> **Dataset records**
═══

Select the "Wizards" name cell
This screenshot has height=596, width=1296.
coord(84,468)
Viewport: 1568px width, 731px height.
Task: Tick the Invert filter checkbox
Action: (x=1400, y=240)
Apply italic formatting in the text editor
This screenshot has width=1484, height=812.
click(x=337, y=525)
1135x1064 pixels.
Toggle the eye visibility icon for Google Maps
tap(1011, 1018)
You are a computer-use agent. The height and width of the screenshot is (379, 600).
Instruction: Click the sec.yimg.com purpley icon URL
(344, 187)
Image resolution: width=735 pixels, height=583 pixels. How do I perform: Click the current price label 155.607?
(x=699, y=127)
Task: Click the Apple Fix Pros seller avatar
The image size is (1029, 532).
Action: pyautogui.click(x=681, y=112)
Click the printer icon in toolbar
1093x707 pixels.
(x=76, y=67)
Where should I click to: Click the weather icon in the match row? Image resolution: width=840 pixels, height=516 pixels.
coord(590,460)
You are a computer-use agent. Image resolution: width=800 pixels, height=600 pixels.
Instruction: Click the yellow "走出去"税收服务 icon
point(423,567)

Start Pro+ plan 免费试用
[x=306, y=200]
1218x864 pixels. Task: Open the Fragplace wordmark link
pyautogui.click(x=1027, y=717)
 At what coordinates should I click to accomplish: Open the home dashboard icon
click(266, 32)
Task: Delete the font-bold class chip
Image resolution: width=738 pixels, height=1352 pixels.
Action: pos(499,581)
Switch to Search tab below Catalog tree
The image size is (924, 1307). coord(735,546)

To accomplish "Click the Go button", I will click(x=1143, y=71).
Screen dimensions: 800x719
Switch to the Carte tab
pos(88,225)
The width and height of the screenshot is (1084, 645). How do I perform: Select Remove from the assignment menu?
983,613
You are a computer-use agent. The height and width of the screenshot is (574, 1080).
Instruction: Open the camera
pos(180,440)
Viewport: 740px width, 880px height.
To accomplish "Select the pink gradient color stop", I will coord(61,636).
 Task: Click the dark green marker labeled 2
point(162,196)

═══

> **Your instructions**
Could you rename "Image resolution" to "Screen size" throughout the data above and keep everything else unchanged?

> **Solution for this problem**
Select the "Wizards" name cell
This screenshot has height=596, width=1296.
coord(84,468)
Viewport: 1568px width, 731px height.
Task: Tick the Invert filter checkbox
Action: (x=1400, y=240)
Apply italic formatting in the text editor
This screenshot has width=1484, height=812.
click(x=337, y=525)
1135x1064 pixels.
Toggle the eye visibility icon for Google Maps
tap(1011, 1018)
You are a computer-use agent. The height and width of the screenshot is (379, 600).
Instruction: Click the sec.yimg.com purpley icon URL
(344, 187)
Screen size: width=735 pixels, height=583 pixels. How do I perform: Click the current price label 155.607?
(x=699, y=127)
Task: Click the Apple Fix Pros seller avatar
The image size is (1029, 532).
Action: pyautogui.click(x=681, y=112)
Click the printer icon in toolbar
1093x707 pixels.
(x=76, y=67)
Where should I click to: Click the weather icon in the match row? Screen size: width=840 pixels, height=516 pixels.
coord(590,460)
You are a computer-use agent. Screen size: width=800 pixels, height=600 pixels.
Instruction: Click the yellow "走出去"税收服务 icon
point(423,567)

Start Pro+ plan 免费试用
[x=306, y=200]
1218x864 pixels. Task: Open the Fragplace wordmark link
pyautogui.click(x=1027, y=717)
 At what coordinates should I click to accomplish: Open the home dashboard icon
click(266, 32)
Task: Delete the font-bold class chip
Screen size: width=738 pixels, height=1352 pixels.
Action: pos(499,581)
Switch to Search tab below Catalog tree
The image size is (924, 1307). coord(735,546)

To accomplish "Click the Go button", I will click(x=1143, y=71).
Screen dimensions: 800x719
Switch to the Carte tab
pos(88,225)
The width and height of the screenshot is (1084, 645). How do I perform: Select Remove from the assignment menu?
983,613
You are a computer-use agent. The height and width of the screenshot is (574, 1080).
Instruction: Open the camera
pos(180,440)
Viewport: 740px width, 880px height.
To accomplish "Select the pink gradient color stop", I will coord(61,636).
 Task: Click the dark green marker labeled 2
point(162,196)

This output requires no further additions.